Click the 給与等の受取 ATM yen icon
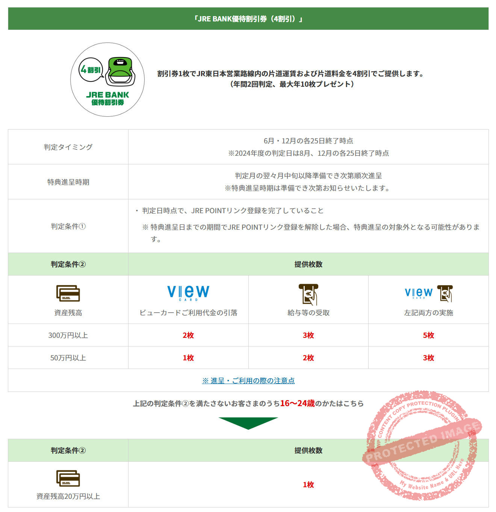Viewport: 496px width, 512px height. [308, 294]
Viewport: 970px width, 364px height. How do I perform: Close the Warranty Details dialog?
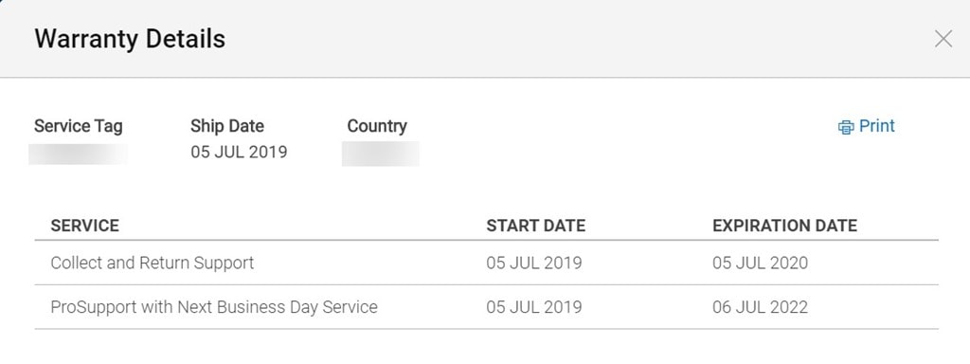(x=943, y=39)
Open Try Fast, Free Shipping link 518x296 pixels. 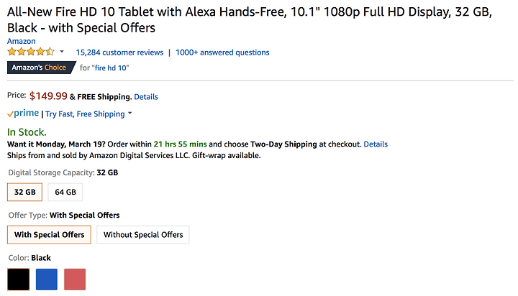(85, 114)
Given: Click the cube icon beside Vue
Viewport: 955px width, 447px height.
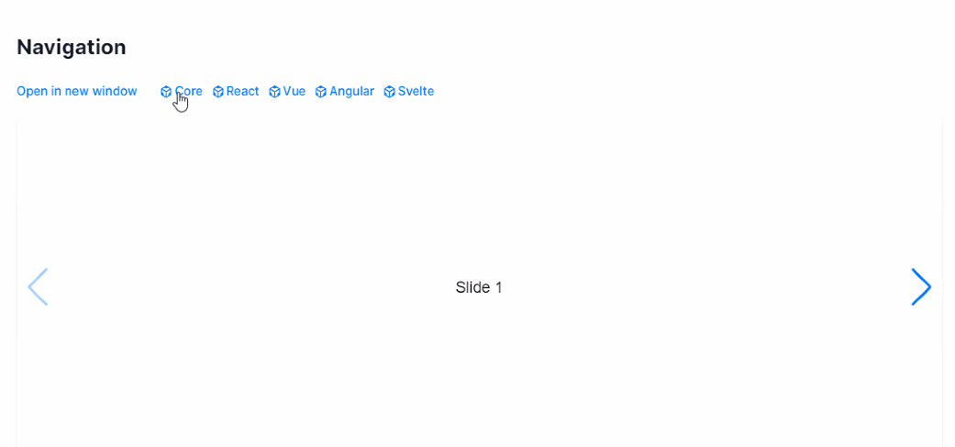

> **Work order**:
Beginning at the line that contains "Given: Click the cube icon beside Vue" and ending at the last line of the data, return each line exactly; no picture belongs in the copy.

> **Answer space**:
Given: Click the cube icon beside Vue
Viewport: 955px width, 447px height.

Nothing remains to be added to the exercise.